Councillors practised the first rule of firefighting on Friday and Monday, November 15 and 18: contain the blaze and rescue those trapped within, in this case the people of Toronto.
And now, thanks to the motions that stripped the mayor of 90 per cent of his staff, his ability to appoint committee chairs, his right to designate key matters at council and to chair the executive committee and more, Rob Ford has been rightly curtailed.
Neither can he direct the city in the case of an emergency the thought of an alcohol-prone Ford taking leadership in a crisis was just too scary to contemplate. Who would trust his judgment to use extra powers in a crisis?
And while nobody at City Hall is likely to admit it, staff who were once intimidated into supporting the Fords’ projects will be increasingly confident that they can ignore the wacky policy ideas coming from the now diminished mayor’s office.
For many, this might well be a bittersweet “we told you so” moment. There were fears back in 2006 when the City Of Toronto Act (COTA) was proclaimed that it vested too much power to the mayor. The act, which gave more authority to Toronto’s council than any other in Ontario, borrowed from the strong mayor system common in the U.S.
It was COTA that gave council the right to provide the chief magistrate with power to appoint committee chairs and the deputy mayor (both previously chosen by council), though there was always the proviso that a two-thirds vote of council could amend those decisions. The theory was that the act would allow the mayor, in conjunction with council, to better shape local priorities.
Some, especially on the left, expressed concern at the time that such a concentration of powers would let a chief magistrate run roughshod over council, undermining the traditional City Hall culture of cooperation and compromise.
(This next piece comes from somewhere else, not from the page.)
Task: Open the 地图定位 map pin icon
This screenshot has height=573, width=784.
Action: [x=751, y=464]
Lucky for us, proposals to give the mayor a veto and other executive powers were not included in COTA.
The same reluctance led councillors this week to amend the procedural bylaw, which was the way powers granted in COTA were exercised, to take back the power council had ceded to the mayor. Most councillors supporting this change worried about establishing a precedent that would enable a future council disagreeing with the mayor to similarly defang him or her. And there’s no question that taking powers from an elected official who garnered 383,501 votes in the election – more than David Miller’s share in 2003 or 06 – is a serious matter.
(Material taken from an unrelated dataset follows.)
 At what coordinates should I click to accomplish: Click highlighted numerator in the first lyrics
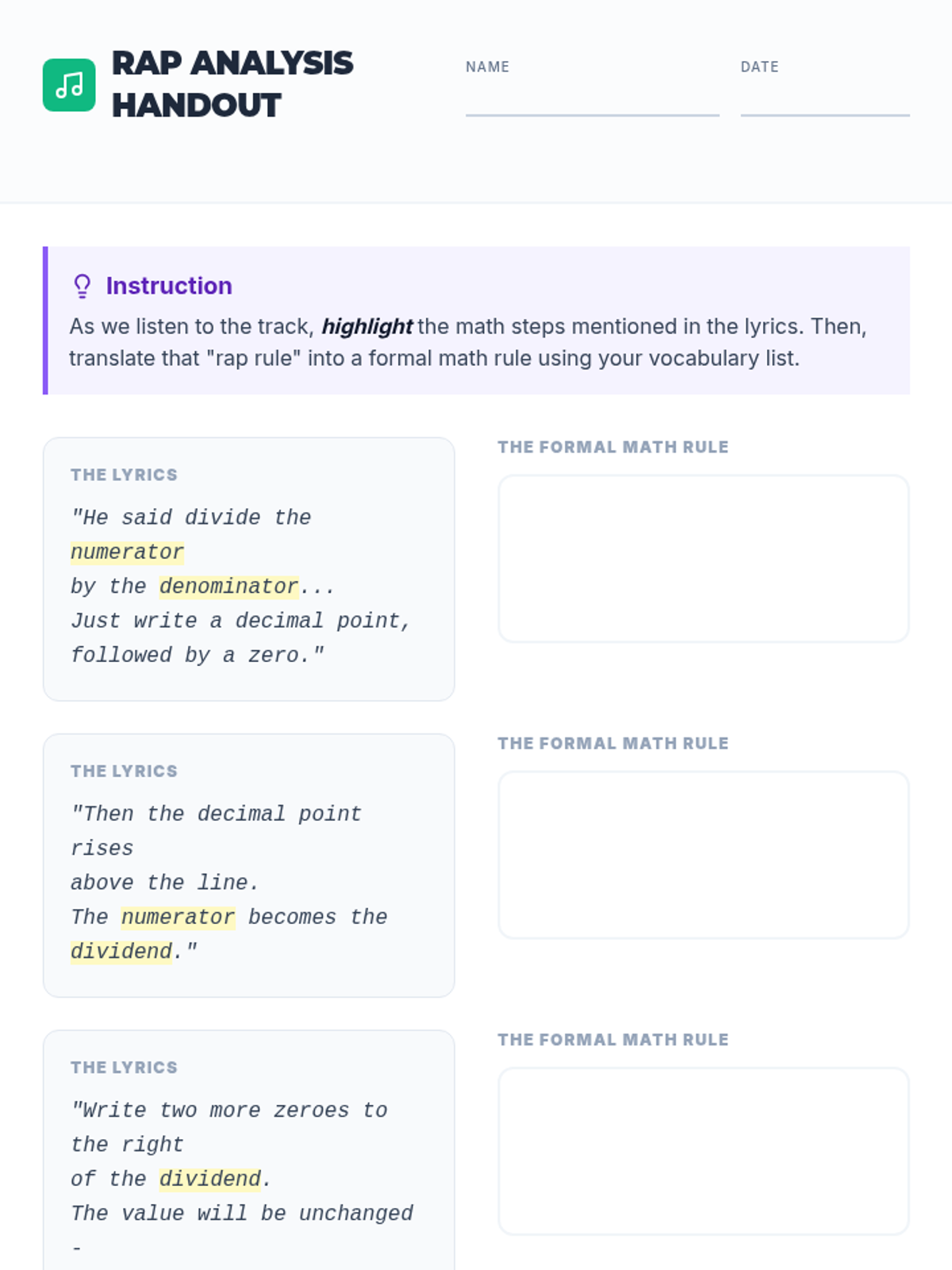128,552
Still, curtailing Ford’s mandate was a better option than allowing the province to step in and legislate a solution. It’s conceivable that a future provincial government, perhaps holding no Toronto seats at all, could find a reason to meddle in the governance of the city against the wishes of council. So our local government, big on grassroots participation and light on executive power, had the wherewithal and authority to protect the city.
Councillors simply used the amending formula to change the act, giving the requisite notice at a previous meeting and ensuring the amendment to the bylaw received two-thirds of the votes of councillors present. Perhaps now, to make this experience relevant in the future, council should codify under what conditions it can and should withdraw a mayor’s powers.
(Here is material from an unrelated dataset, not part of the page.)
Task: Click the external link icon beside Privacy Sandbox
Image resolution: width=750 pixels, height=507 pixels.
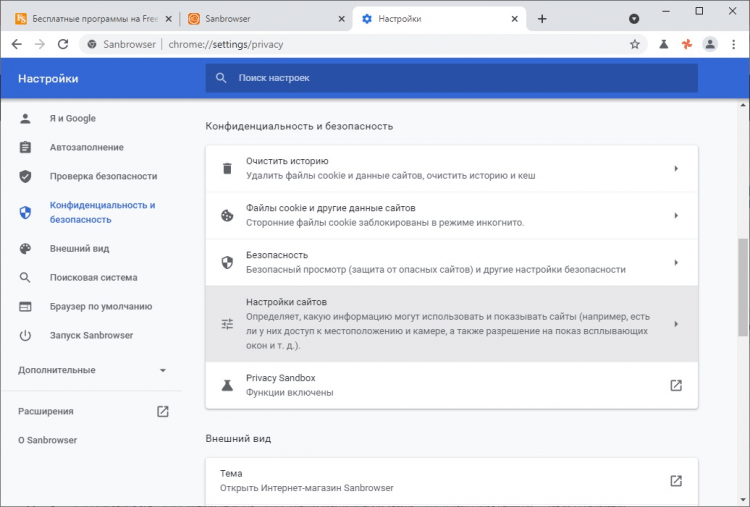Action: [676, 385]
Finally, council should resist any temptation to ask the province for recall legislation, which is more often than not used against governments exercising their democratic prerogative. While it would be nice to invoke it against Ford-like mayors, in the long run the threat of recall would curtail a lot of good, strong progressive actions by governments and is inherently undemocratic. This mayoral crisis, while distracting and embarrassing, is a relatively short-term predicament, but harming our democratic traditions would do lasting damage.